[Data records]
+ + + +
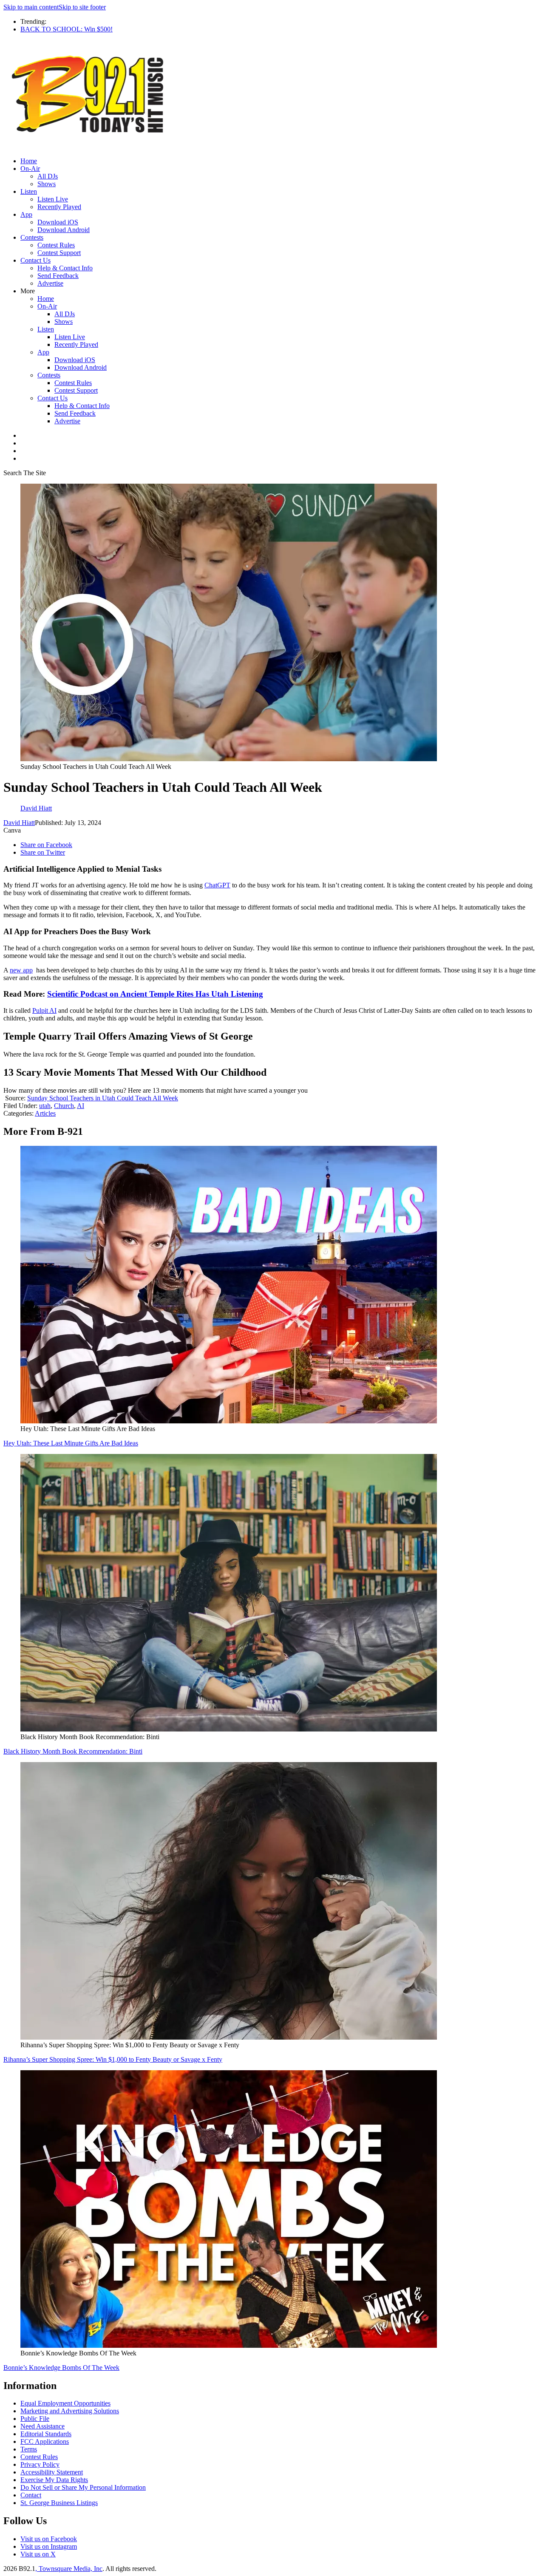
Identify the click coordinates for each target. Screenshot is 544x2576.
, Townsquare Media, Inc (68, 2568)
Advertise (50, 283)
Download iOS (57, 222)
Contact (30, 2495)
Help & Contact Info (65, 268)
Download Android (63, 229)
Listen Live (52, 199)
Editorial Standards (45, 2433)
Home (28, 160)
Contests (31, 237)
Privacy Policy (40, 2464)
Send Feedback (58, 275)
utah (45, 1105)
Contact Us (35, 260)
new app (21, 970)
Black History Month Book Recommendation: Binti (72, 1751)
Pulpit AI (44, 1010)
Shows (46, 183)
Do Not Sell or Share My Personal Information (83, 2487)
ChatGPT (217, 885)
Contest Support (59, 252)
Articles (45, 1113)
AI (80, 1105)
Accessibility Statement (51, 2472)
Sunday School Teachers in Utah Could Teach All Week (102, 1098)
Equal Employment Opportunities (65, 2403)
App (26, 214)
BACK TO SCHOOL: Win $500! (66, 29)
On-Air (30, 168)
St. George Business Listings (59, 2502)
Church (64, 1105)
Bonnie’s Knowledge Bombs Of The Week (61, 2367)
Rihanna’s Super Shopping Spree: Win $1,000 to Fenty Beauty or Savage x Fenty (112, 2059)
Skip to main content (31, 7)
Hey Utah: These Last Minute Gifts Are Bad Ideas (70, 1443)
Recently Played (59, 206)
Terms (28, 2449)
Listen (28, 191)
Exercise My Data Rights (54, 2479)
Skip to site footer (82, 7)
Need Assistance (42, 2426)
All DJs (47, 176)
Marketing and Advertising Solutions (69, 2410)
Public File (34, 2418)
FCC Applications (44, 2441)
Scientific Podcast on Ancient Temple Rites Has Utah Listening (155, 993)
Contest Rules (56, 245)
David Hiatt (19, 822)
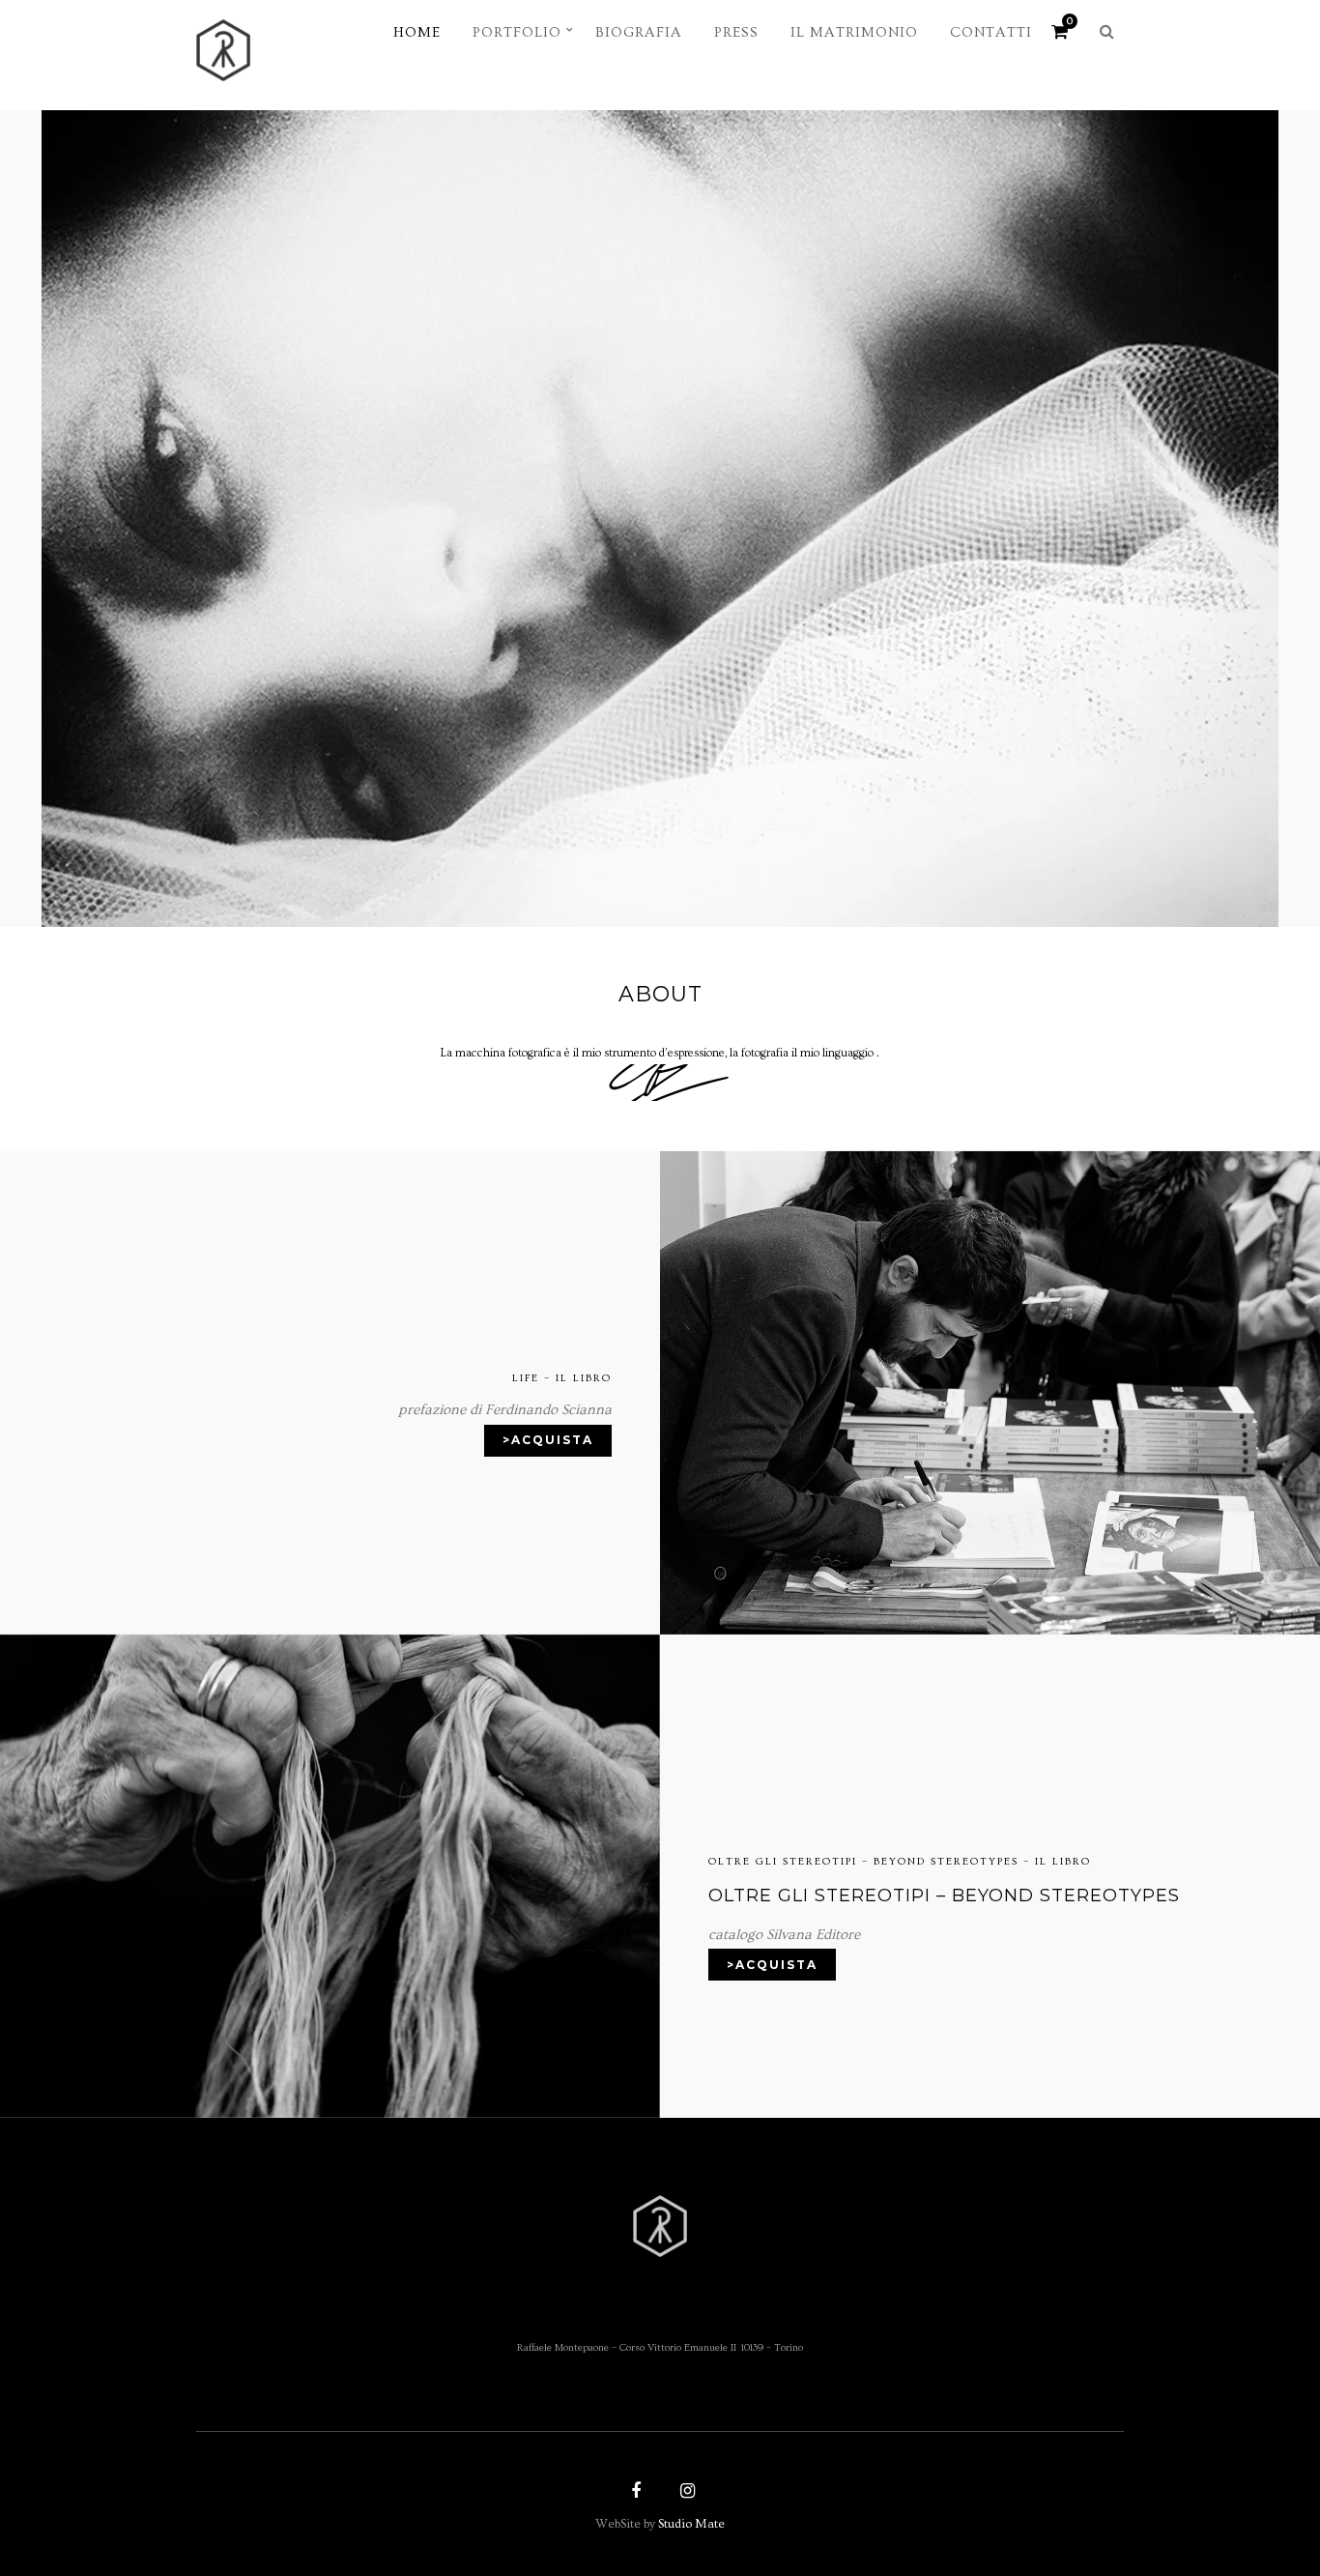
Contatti (991, 32)
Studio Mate (691, 2524)
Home (417, 32)
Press (736, 32)
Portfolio (517, 32)
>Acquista (547, 1440)
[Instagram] (685, 2493)
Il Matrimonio (854, 32)
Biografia (638, 32)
+ + + +
Take the lines from the one holding "Skip to site footer (82, 7)" through the last line of the data above and copy them exactly, both ends included, omitting all pictures.

Skip to site footer (82, 7)
Need Assistance (42, 2426)
All DJs (47, 176)
Marketing and Advertising Solutions (69, 2410)
Public File (34, 2418)
FCC Applications (44, 2441)
Scientific Podcast on Ancient Temple Rites Has Utah Listening (155, 993)
Contest Rules (56, 245)
David Hiatt (19, 822)
Contatti (991, 32)
Studio Mate (691, 2524)
Home (417, 32)
Press (736, 32)
Portfolio (517, 32)
>Acquista (547, 1440)
[Instagram] (685, 2493)
Il Matrimonio (854, 32)
Biografia (638, 32)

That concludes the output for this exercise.